The November midterms are a pivotal moment in our history as the battles of Yorktown, Gettysburg and Midway were. When you go into battle it helps to understand your enemy, both its capabilities and its mindset.
I am not a psychologist, far from it, but I look around. I started looking around when Scientology tried to recruit me back in 1976. I was a programmer in a tech company.

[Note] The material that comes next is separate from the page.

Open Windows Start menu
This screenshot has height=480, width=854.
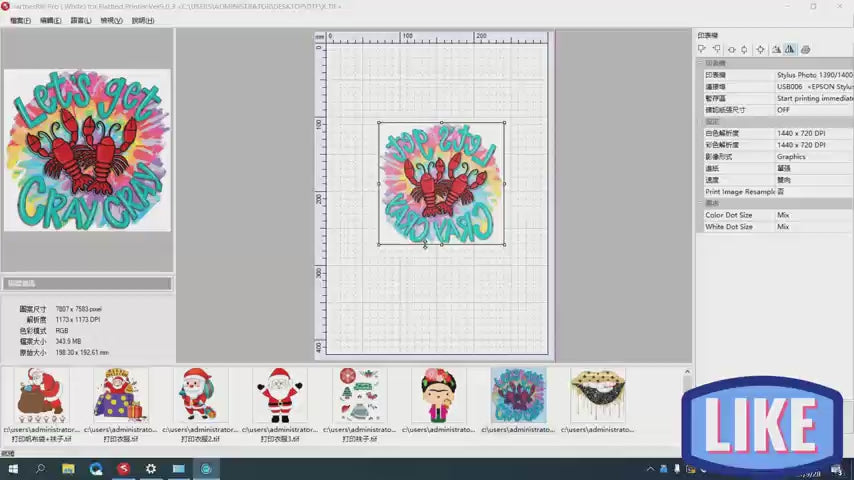[x=13, y=468]
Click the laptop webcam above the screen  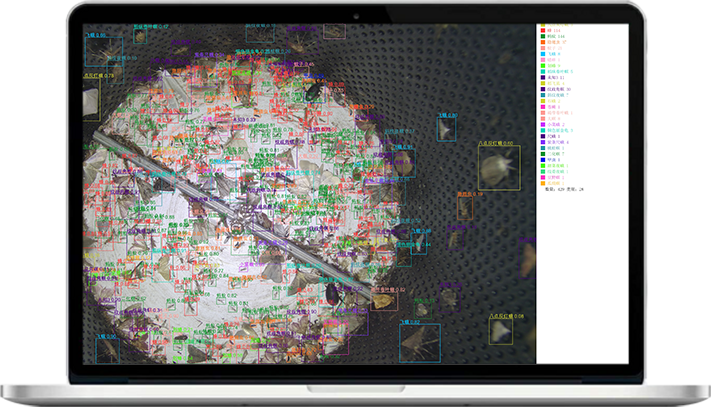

I did not know my boss was one of them. As time passed one by one my fellow programmers started becoming Scientologists. So I got a copy of Dianetics and read it. I was shocked. I looked around some more and I came across a book on brainwashing, cults and deprogramming. I needed my job so I came up with a plan. I bought a poster of Blue Oyster Cult and pinned it on my cubicle. Whenever one of the converted came to invite me I just told them that I belonged to a cult already. It worked. Thankfully I soon got another job.
35 years later, I got into a live-in relationship that lasted 5 years with an actress (who an ex-Kossack introduced me to) that had escaped from Scientology, a harrowing escape that can be googled. During this time, I sold a very significant computer system to Scientology while I managed to hide my relationship with her from them. But I did have to attend their annual meeting where I was the only non-Scientologist in a VIP box.
One of the things I realized is that actors and computer programmers are the key targets of scientology. Programmers have high IQs and general knowledge but typically low EQs (emotional quotient) on the average and many feel disconnected with society. Actors are the antithesis of programmers, with high EQs but low general knowledge, again on the average. As a computer geek who has lived near Hollywood for decades I know this.
No wonder Scientology targets actors and geeks.
Recently, in the Twitter feed of another ex-Kossack I stumbled on this article;
A Neuroscientist Explains How Trump Supporters Are Easily Hoodwinked Because of This One Psychological Problem
In the past, some prominent psychologists have explained President Donald Trump’s unwavering support by alluding to a well-established psychological phenomenon known as the “Dunning-Kruger effect.” The effect is a type of cognitive bias, where people with little expertise or ability assume they have superior expertise or ability. This overestimation occurs as a result of the fact that they don’t have enough knowledge to know they don’t have enough knowledge. Or, stated more harshly, they are “too dumb to know they are dumb.” This simple but loopy concept has been demonstrated dozens of times in well-controlled psychology studies and in a variety of contexts. However, until now, the effect had not been studied in one of the most obvious and important realms—political knowledge.Hoodwinked is not brainwashed, but if you are hoodwinked every day you will be brainwashed unless you know you are being hoodwinked. That is what Faux News and others ranging from Alex Jones to Rush Limbaugh in right-wing media do to them every day.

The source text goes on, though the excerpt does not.